Reproduce the records in full, swapping every "scrollbar" for "scroll bar" and changing nothing else.

----

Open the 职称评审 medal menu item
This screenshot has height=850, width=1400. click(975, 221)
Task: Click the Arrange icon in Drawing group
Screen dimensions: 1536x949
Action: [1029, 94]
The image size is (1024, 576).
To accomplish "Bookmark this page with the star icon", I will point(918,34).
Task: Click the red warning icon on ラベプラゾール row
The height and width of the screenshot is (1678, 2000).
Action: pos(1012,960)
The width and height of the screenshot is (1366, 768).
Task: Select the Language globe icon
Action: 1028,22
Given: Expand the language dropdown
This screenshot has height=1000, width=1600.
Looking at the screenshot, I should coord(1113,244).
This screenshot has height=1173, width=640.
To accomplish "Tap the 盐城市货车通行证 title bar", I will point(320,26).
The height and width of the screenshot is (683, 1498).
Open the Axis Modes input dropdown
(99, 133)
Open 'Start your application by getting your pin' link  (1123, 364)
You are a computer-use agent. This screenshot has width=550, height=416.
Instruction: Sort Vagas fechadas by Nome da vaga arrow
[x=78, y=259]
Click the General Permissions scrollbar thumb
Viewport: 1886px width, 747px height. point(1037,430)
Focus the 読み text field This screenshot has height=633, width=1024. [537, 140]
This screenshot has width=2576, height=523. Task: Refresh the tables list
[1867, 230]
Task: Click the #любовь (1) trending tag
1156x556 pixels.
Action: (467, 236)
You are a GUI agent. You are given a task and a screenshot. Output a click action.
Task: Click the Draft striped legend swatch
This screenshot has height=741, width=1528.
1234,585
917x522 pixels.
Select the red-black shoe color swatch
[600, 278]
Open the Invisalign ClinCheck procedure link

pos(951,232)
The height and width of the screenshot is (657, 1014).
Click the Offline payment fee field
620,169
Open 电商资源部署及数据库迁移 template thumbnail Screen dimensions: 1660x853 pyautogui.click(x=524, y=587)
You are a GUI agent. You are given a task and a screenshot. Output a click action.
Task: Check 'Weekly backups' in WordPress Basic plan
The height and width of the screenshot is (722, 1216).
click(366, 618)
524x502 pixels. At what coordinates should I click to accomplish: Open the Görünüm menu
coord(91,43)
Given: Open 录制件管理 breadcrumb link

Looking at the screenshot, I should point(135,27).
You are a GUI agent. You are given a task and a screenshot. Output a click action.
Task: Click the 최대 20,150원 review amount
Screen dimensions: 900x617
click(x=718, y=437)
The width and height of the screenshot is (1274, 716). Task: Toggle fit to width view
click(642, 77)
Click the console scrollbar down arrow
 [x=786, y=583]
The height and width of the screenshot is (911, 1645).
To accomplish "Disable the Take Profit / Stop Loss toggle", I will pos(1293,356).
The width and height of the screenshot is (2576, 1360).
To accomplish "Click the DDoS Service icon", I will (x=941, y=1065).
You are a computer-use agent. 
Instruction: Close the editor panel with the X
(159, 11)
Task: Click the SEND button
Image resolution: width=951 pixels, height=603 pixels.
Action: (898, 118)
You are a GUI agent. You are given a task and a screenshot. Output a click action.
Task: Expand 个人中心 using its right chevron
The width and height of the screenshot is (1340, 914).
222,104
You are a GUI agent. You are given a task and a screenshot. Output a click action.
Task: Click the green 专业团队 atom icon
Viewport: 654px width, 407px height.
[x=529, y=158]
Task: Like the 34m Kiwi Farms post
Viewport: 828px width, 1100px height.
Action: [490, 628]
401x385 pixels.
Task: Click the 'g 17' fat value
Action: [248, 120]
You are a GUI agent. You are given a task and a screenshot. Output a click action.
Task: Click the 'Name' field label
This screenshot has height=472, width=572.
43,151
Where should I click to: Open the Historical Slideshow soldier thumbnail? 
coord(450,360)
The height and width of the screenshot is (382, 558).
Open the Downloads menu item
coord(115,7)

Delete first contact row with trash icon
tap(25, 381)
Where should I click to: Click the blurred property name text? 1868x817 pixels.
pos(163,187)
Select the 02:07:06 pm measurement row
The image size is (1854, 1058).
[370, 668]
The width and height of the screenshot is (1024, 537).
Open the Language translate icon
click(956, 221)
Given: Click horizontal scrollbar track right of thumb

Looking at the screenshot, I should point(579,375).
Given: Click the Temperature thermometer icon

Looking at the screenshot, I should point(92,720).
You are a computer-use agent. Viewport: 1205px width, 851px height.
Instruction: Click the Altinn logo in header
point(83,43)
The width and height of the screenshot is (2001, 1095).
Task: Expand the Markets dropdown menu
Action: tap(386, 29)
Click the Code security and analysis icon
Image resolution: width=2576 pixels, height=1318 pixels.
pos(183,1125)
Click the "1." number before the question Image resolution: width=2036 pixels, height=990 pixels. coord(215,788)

----

Exercise output:
Open the 职称评审 medal menu item
This screenshot has height=850, width=1400. click(975, 221)
Task: Click the Arrange icon in Drawing group
Screen dimensions: 1536x949
Action: [1029, 94]
The image size is (1024, 576).
To accomplish "Bookmark this page with the star icon", I will point(918,34).
Task: Click the red warning icon on ラベプラゾール row
The height and width of the screenshot is (1678, 2000).
Action: pos(1012,960)
The width and height of the screenshot is (1366, 768).
Task: Select the Language globe icon
Action: 1028,22
Given: Expand the language dropdown
This screenshot has height=1000, width=1600.
Looking at the screenshot, I should coord(1113,244).
This screenshot has height=1173, width=640.
To accomplish "Tap the 盐城市货车通行证 title bar", I will point(320,26).
The height and width of the screenshot is (683, 1498).
Open the Axis Modes input dropdown
(99, 133)
Open 'Start your application by getting your pin' link  (1123, 364)
You are a computer-use agent. This screenshot has width=550, height=416.
Instruction: Sort Vagas fechadas by Nome da vaga arrow
[x=78, y=259]
Click the General Permissions scroll bar thumb
Viewport: 1886px width, 747px height. point(1037,430)
Focus the 読み text field This screenshot has height=633, width=1024. [537, 140]
This screenshot has width=2576, height=523. Task: Refresh the tables list
[1867, 230]
Task: Click the #любовь (1) trending tag
1156x556 pixels.
Action: (467, 236)
You are a GUI agent. You are given a task and a screenshot. Output a click action.
Task: Click the Draft striped legend swatch
This screenshot has height=741, width=1528.
1234,585
917x522 pixels.
Select the red-black shoe color swatch
[600, 278]
Open the Invisalign ClinCheck procedure link

pos(951,232)
The height and width of the screenshot is (657, 1014).
Click the Offline payment fee field
620,169
Open 电商资源部署及数据库迁移 template thumbnail Screen dimensions: 1660x853 pyautogui.click(x=524, y=587)
You are a GUI agent. You are given a task and a screenshot. Output a click action.
Task: Check 'Weekly backups' in WordPress Basic plan
The height and width of the screenshot is (722, 1216).
click(366, 618)
524x502 pixels. At what coordinates should I click to accomplish: Open the Görünüm menu
coord(91,43)
Given: Open 录制件管理 breadcrumb link

Looking at the screenshot, I should point(135,27).
You are a GUI agent. You are given a task and a screenshot. Output a click action.
Task: Click the 최대 20,150원 review amount
Screen dimensions: 900x617
click(x=718, y=437)
The width and height of the screenshot is (1274, 716). Task: Toggle fit to width view
click(642, 77)
Click the console scroll bar down arrow
 [x=786, y=583]
The height and width of the screenshot is (911, 1645).
To accomplish "Disable the Take Profit / Stop Loss toggle", I will pos(1293,356).
The width and height of the screenshot is (2576, 1360).
To accomplish "Click the DDoS Service icon", I will (x=941, y=1065).
You are a computer-use agent. 
Instruction: Close the editor panel with the X
(159, 11)
Task: Click the SEND button
Image resolution: width=951 pixels, height=603 pixels.
Action: (898, 118)
You are a GUI agent. You are given a task and a screenshot. Output a click action.
Task: Expand 个人中心 using its right chevron
The width and height of the screenshot is (1340, 914).
222,104
You are a GUI agent. You are given a task and a screenshot. Output a click action.
Task: Click the green 专业团队 atom icon
Viewport: 654px width, 407px height.
[x=529, y=158]
Task: Like the 34m Kiwi Farms post
Viewport: 828px width, 1100px height.
Action: [490, 628]
401x385 pixels.
Task: Click the 'g 17' fat value
Action: [248, 120]
You are a GUI agent. You are given a task and a screenshot. Output a click action.
Task: Click the 'Name' field label
This screenshot has height=472, width=572.
43,151
Where should I click to: Open the Historical Slideshow soldier thumbnail? 
coord(450,360)
The height and width of the screenshot is (382, 558).
Open the Downloads menu item
coord(115,7)

Delete first contact row with trash icon
tap(25, 381)
Where should I click to: Click the blurred property name text? 1868x817 pixels.
pos(163,187)
Select the 02:07:06 pm measurement row
The image size is (1854, 1058).
[370, 668]
The width and height of the screenshot is (1024, 537).
Open the Language translate icon
click(956, 221)
Given: Click horizontal scroll bar track right of thumb

Looking at the screenshot, I should point(579,375).
Given: Click the Temperature thermometer icon

Looking at the screenshot, I should point(92,720).
You are a computer-use agent. Viewport: 1205px width, 851px height.
Instruction: Click the Altinn logo in header
point(83,43)
The width and height of the screenshot is (2001, 1095).
Task: Expand the Markets dropdown menu
Action: tap(386, 29)
Click the Code security and analysis icon
Image resolution: width=2576 pixels, height=1318 pixels.
pos(183,1125)
Click the "1." number before the question Image resolution: width=2036 pixels, height=990 pixels. coord(215,788)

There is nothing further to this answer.